The Beaver Blood Moon 🌙 🦫, the last total lunar eclipse until 2025. (Timelapse link below)

A composite series of the Beaver Blood Moon from last week. An eclipse occurs when the sun moves behind the Earth, casting the Earth’s shadow on the surface of the moon. The red colour comes from light refracting through the Earth’s atmosphere and experiencing Rayleigh scattering.

This refraction and scattering is the cause of the bright red colour and also why sunrises and sunsets are colourful. You can think of the phenomenon as the sun casting infinite sunrises and sunsets onto the surface of the moon.

With this series, I tried to show the outline of the Earth’s shadow with the partially eclipsed moon to help visualize how eclipses occur. During this eclipse, the moon spent most of the time in totality (fully in the Earth’s shadow), so I tried to show how the last three moons are curved inwards from the partial eclipse and fully in the shadow. The last moon in the series was taken as the sun rose during the morning blue hour, which caused the purple/blue colour.

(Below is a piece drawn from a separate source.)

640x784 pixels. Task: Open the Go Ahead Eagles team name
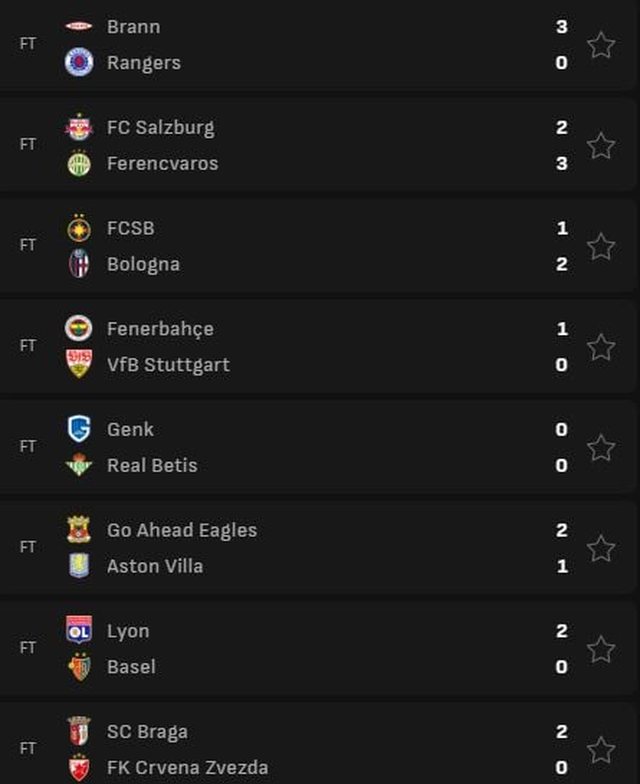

If you want to learn more about how I shot the eclipse, please check out my guide (https://wanderloots.com/how-to-photograph-the-lunar-eclipse/). If you would like to see the wide angle and telephoto timelapse of this eclipse shot over the skyline of Toronto, here is a link: https://youtu.be/lU6sKVJ24RI

I hope you like it and would love to hear your thoughts 🚀

Technique:

  1. Capture an HDR timelapse of the eclipse (almost 2000 photos)
  2. Select the best frames for the timelapse in Lightroom
  3. Process using LRTimelapse and Lightroom, editing for colour, contrast, haze, sharpness, and deflicker
  4. Import to Photoshop for aligning the images

EXIF: Each moon is a single shot at f11, ISO 100, with shutter speeds ranging from 1/500 to 30s exposure.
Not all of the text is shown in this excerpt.